Examples Of When You May Not Have Lien or Bond Claim Rights
Wait. What am I talking about? You thought whenever you furnished labor or materials to a construction project, you’re always with bond or lien rights…
Well, unfortunately, the law is never black and white, and if there is one rule to which there is no exception, it is the rule that there are always exceptions. In the mechanics lien and bond claim world, those furnishing labor or materials to a construction project usually have the right to file a mechanics lien or bond claim. Here, however, are some circumstances when those rights may not exist:
- Suppliers to Suppliers do not usually have lien rights. I recently consulted with a client who usually furnishes directly to a contractor or subcontractor, but were now working on a project where the furnishing was to another supplier. While they usually have mechanics lien rights, they may not this time.
- State, County or Federal construction projects require a payment bond get posted whenever a project’s value reaches a certain threshold. When the threshold isn’t met, however, they may not be a bond in place. On Federal projects, the threshold is $100,000. This amount can be much higher, and an example of this is a new Virginia law that allows contracts of up to $350,000 to be un-bonded.
- You may be furnishing to a private developer, who is developing a project on public land. In this case, the project will not be bonded because it is not a public works project, but it may not be lienable because you’re on public land. In some states, you can file a lien against the lease interest in the property, but in others, like New York, it may be trickier.

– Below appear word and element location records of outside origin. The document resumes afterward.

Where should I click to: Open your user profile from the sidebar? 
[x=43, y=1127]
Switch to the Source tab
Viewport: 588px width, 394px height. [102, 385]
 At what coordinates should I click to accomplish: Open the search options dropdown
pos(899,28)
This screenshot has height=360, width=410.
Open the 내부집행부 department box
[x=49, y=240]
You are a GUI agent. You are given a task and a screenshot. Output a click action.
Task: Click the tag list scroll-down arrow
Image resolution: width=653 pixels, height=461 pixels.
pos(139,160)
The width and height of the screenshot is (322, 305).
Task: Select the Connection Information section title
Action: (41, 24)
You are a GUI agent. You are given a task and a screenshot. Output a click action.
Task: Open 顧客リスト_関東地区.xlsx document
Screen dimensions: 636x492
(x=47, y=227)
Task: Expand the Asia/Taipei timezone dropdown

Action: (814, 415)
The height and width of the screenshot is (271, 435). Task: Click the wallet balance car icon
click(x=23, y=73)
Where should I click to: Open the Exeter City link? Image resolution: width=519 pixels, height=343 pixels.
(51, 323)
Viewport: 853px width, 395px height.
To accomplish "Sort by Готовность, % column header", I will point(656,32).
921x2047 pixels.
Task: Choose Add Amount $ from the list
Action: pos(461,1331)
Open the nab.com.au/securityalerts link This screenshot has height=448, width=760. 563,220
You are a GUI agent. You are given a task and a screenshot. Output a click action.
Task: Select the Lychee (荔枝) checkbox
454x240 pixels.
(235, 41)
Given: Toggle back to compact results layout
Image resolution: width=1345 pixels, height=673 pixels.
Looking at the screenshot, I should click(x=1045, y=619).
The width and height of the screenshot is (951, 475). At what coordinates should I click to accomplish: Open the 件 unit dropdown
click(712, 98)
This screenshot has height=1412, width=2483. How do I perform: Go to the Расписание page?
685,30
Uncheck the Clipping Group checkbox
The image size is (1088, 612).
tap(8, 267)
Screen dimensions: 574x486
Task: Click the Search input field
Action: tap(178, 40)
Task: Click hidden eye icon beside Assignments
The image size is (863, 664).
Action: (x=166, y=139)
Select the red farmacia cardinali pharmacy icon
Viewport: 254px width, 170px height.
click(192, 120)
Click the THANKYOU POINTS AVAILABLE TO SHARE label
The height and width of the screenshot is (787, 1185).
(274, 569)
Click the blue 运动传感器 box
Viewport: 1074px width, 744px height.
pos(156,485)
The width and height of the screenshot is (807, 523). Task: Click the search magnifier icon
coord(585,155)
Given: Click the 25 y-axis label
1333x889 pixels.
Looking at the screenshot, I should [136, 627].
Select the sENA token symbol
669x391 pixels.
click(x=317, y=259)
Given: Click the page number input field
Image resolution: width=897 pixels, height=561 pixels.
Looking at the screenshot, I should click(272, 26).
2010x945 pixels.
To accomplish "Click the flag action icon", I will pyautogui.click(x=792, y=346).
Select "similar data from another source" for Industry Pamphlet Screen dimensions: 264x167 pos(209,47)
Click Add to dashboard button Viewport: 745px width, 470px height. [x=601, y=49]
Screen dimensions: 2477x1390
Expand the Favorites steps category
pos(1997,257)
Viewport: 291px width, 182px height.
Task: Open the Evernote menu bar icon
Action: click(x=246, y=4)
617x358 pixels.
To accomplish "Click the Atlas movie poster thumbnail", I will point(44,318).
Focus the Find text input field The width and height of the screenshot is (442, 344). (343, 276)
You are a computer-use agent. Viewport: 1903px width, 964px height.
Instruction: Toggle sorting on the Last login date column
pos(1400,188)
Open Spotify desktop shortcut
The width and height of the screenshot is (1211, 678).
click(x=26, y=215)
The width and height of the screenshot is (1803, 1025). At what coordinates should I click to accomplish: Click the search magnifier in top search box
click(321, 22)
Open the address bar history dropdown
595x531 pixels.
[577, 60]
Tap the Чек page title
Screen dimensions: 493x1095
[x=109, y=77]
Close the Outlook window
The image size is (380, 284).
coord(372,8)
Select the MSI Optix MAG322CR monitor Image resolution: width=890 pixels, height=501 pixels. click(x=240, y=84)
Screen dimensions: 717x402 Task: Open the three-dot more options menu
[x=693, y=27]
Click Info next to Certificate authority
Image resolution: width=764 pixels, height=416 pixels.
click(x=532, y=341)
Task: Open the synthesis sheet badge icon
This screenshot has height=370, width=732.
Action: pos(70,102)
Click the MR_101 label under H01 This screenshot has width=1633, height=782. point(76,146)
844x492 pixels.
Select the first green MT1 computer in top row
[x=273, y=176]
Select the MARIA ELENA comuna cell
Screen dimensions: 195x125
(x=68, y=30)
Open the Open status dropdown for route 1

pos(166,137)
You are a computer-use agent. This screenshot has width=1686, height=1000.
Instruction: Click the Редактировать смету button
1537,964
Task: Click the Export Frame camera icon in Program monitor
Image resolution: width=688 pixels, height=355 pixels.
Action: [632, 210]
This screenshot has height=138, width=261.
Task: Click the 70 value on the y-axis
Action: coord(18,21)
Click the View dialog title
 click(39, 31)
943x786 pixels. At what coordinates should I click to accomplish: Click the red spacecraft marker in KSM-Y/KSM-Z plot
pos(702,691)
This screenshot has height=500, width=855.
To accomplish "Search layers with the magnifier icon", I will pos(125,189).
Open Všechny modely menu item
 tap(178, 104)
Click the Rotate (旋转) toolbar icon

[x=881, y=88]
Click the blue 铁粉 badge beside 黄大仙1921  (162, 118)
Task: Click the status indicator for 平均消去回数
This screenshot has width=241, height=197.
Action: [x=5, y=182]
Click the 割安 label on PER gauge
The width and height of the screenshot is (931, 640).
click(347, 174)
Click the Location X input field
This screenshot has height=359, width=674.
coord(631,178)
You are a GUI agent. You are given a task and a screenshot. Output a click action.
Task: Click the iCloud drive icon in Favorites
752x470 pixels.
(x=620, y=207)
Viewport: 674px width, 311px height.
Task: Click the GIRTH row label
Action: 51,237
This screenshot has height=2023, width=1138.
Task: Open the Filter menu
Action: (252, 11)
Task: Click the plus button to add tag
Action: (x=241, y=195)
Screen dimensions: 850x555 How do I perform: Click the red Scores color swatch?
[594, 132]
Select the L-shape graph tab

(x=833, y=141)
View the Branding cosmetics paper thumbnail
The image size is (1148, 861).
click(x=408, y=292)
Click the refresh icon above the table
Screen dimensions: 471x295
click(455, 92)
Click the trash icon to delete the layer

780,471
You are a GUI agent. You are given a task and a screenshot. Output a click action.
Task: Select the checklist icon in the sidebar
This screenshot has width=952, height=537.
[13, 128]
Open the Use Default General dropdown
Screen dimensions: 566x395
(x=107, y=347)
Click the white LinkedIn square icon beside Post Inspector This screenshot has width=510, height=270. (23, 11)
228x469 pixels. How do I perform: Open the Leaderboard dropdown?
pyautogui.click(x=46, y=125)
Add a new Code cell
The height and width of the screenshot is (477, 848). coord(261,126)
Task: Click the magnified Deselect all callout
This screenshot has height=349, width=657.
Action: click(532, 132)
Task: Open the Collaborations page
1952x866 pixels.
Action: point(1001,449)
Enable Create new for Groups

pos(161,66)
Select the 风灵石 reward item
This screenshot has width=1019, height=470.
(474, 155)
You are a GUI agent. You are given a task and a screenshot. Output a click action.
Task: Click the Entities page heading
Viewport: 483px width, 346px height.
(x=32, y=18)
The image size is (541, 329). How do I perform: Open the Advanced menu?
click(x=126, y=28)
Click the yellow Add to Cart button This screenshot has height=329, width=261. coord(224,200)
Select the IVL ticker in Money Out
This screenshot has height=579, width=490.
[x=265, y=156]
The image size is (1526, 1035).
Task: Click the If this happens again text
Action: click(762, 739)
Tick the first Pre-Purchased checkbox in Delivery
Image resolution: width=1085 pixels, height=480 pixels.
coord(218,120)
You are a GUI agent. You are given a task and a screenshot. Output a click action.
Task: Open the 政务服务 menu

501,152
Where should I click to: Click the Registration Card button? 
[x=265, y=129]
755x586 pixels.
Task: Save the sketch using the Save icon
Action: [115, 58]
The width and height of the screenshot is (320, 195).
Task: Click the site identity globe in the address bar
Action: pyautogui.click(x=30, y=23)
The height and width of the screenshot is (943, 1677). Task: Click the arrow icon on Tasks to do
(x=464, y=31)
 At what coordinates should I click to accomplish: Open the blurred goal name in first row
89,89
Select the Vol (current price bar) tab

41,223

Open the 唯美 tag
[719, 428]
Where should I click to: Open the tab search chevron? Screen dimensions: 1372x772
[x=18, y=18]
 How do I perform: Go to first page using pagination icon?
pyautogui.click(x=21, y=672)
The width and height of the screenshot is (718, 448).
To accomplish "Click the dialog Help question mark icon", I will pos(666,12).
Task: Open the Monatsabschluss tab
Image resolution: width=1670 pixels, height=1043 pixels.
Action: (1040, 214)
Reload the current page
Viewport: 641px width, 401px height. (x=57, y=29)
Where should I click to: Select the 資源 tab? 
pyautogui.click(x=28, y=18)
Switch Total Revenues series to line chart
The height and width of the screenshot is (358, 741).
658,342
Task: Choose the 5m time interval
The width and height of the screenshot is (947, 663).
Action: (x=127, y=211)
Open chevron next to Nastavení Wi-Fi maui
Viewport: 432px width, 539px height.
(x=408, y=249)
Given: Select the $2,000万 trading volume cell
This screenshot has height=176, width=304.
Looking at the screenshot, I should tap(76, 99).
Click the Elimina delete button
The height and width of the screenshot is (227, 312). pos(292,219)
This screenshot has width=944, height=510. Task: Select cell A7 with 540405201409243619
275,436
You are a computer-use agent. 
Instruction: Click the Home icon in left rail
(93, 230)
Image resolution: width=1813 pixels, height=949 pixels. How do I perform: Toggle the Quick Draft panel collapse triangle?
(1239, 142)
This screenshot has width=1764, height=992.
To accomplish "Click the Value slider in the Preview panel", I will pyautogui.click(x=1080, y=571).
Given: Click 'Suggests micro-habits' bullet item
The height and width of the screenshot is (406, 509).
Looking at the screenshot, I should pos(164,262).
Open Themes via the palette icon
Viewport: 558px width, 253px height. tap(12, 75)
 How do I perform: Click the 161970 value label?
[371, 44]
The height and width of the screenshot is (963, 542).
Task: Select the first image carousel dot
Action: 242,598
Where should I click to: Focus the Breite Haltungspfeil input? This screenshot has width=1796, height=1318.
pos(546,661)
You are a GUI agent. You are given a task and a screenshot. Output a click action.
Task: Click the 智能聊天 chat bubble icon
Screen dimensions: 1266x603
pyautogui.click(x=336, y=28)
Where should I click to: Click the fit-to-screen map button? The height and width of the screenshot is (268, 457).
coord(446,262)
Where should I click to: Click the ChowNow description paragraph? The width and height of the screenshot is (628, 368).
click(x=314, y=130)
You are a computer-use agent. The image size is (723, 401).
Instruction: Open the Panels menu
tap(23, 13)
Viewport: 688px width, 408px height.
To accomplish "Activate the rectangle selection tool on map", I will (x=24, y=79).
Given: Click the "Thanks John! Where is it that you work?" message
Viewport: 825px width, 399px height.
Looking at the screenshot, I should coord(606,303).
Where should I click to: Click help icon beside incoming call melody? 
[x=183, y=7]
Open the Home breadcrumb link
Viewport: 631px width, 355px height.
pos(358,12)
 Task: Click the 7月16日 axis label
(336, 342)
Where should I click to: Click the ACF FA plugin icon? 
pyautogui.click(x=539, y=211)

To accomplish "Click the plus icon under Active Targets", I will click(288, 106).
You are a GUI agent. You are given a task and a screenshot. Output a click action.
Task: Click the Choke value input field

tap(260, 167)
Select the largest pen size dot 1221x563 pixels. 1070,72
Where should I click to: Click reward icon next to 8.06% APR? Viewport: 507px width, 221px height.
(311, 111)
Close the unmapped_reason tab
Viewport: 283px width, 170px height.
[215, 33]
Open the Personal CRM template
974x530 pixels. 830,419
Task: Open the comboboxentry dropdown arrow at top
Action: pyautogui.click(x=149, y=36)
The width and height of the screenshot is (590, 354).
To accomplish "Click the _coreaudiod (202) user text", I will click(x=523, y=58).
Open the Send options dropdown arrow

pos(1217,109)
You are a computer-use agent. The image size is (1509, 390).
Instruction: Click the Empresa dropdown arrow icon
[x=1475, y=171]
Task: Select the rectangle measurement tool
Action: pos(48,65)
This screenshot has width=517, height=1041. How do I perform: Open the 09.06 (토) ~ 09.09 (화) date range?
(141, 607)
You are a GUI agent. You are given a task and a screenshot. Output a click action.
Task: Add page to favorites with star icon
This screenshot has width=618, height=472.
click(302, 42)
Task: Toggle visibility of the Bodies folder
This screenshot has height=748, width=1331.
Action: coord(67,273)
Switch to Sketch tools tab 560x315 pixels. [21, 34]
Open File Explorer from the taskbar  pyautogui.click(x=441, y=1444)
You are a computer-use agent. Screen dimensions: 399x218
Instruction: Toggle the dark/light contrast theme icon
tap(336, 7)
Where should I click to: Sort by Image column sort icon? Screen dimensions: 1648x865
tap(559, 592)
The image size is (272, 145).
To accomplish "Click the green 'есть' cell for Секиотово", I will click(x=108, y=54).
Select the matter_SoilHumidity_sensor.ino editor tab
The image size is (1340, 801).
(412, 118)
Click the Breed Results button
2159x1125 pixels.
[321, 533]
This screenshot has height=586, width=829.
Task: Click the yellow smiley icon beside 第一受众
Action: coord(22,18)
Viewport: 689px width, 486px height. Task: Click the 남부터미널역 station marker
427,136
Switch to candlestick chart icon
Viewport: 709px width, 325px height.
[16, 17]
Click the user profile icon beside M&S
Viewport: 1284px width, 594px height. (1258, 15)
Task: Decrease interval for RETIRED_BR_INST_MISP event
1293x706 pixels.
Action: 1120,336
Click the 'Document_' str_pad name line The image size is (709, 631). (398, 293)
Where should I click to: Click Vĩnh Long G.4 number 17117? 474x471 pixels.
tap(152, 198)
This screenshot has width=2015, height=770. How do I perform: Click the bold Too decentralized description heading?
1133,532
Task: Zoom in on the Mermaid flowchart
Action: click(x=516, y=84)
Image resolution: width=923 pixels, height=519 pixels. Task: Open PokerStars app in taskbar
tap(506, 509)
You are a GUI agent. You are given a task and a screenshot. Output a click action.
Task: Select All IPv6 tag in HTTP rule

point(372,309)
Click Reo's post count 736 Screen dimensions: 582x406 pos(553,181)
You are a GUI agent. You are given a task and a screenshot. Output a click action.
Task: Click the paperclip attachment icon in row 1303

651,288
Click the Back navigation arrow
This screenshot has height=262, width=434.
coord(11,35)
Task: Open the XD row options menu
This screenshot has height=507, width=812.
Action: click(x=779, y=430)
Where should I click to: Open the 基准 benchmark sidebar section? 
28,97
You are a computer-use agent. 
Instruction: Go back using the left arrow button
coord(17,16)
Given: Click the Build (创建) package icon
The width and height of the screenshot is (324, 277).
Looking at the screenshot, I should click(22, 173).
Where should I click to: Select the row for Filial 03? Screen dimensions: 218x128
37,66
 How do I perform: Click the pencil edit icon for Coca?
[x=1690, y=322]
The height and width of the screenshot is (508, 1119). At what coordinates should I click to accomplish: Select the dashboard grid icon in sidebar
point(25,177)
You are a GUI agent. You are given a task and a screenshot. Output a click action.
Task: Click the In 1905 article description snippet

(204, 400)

Special Security Options: Joint Checks, Personal Guaranties, Letters of Credit
If you’re about to furnish to a construction project without bond claim or mechanics lien rights, you should consider additional security devices available to protect your rights to get paid.
Unlike mechanics lien and bond claim rights, special security devices do not arise by law, and therefore, you’ll need to negotiate these rights at the time of contracting.
Here are three popular security instruments you can contract into to protect your rights to payment.
Joint Check Agreements
What is a joint check agreement? It’s simply an agreement between two parties, whereby each agree that any payments to one will be made by issuing a check with both parties names on it.
In the construction industry, joint check agreements are popular. A typical scenario is when a material supplier and a subcontractor enter into a joint check agreement, and any payments from the prime contractor to the subcontractor will list the material supplier on the check. This ensures that the material supplier isn’t cut out of any payments, and that the subcontractor does not misappropriate any payment funds.
Joint check agreements should always be in writing. While they may be effective in some states if agreed to orally…good luck proving it! Also, while it’s best to enter into joint check agreements at the beginning of a project, these agreements can be entered into at anytime. They very commonly get executed when a material supplier begins to have credit concerns about a subcontractor, well after first furnishing.
To ensure compliance, it is best to get the paying party (i.e. the prime contractor) to sign on and agree to the joint check agreement. At the very least, make sure the paying party has a copy of your written agreement.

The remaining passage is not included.